Yes, but given that they would need to walk 20 yards to reach the crossing, regardless of which direction they came from (there are no houses or shops here so only side roads), and there is no barrier in the middle of the dual carriageway to prevent them from crossing straight opposite whichever side road they came out of (which is what 99% of people do), it seems odd that, having made the effort to walk to the crossing, he decided to not use it and cross anyway.


----------



## nickyboy (3 Jul 2014)

Dogtrousers said:


> Not Sweden, but just over the other side of the Gulf of Finland in Helsinki they are very disciplined about use of crossings. Unlike here where we stroll nonchalantly out on a red signal if we think that the likelihood of instant death has fallen to a merely moderate level.
> 
> I remember waiting at a pedestrian crossing in Helsinki for ages. There is no traffic in sight. Red man. Wait. Wait. Still red. Still no traffic. Still red. Wait ... Eventually my nerve snapped and I felt I just had to cross, so I strolled out into the road. Immediately a tram appeared, as if from nowhere, bearing down on me, and I had to sprint out of the way - feeling the Hard Stares of the waiting Finns on me as I did so.
> 
> Another thing I found was that the Finnish cyclists don't tolerate peds, even lost English ones, wandering aimlessly around on the cycle paths in Helsinki.

DATA PROVIDED:
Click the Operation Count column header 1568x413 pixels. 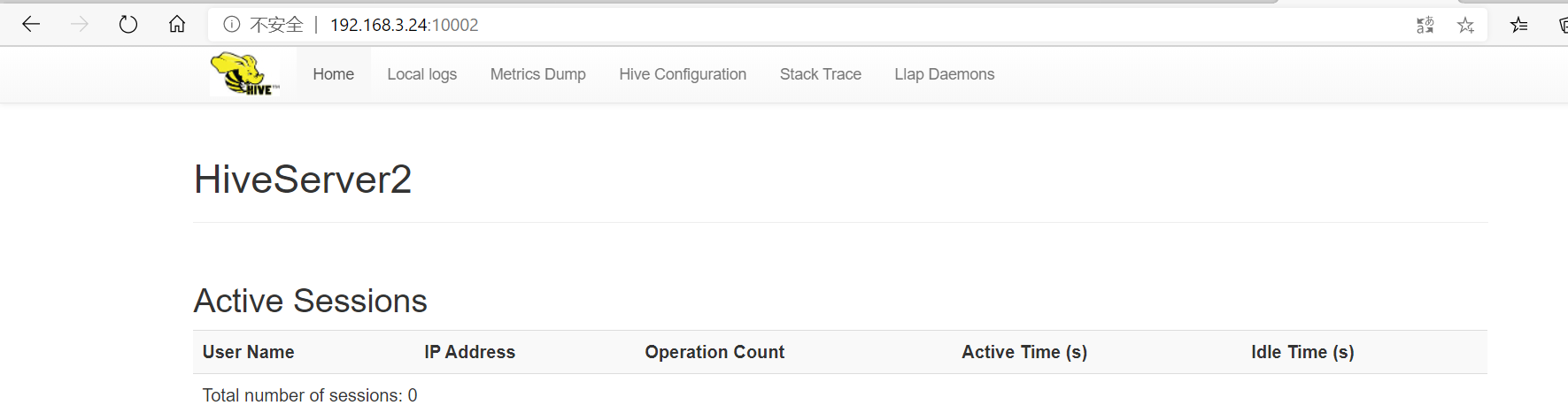click(714, 352)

REQUIREMENT A:
Answer these questions from the forum excerpt, one per line:
(i) How far would people need to walk to reach the crossing?
(ii) In which city did Dogtrousers wait at a pedestrian crossing?
(iii) What appeared when Dogtrousers strolled out into the road?
REQUIREMENT B: Write out the forum excerpt word for word between "Yes, but given" and "and cross anyway.", inclusive.

EXERCISE RESPONSE A:
(i) 20 yards
(ii) Helsinki
(iii) A tram

EXERCISE RESPONSE B:
Yes, but given that they would need to walk 20 yards to reach the crossing, regardless of which direction they came from (there are no houses or shops here so only side roads), and there is no barrier in the middle of the dual carriageway to prevent them from crossing straight opposite whichever side road they came out of (which is what 99% of people do), it seems odd that, having made the effort to walk to the crossing, he decided to not use it and cross anyway.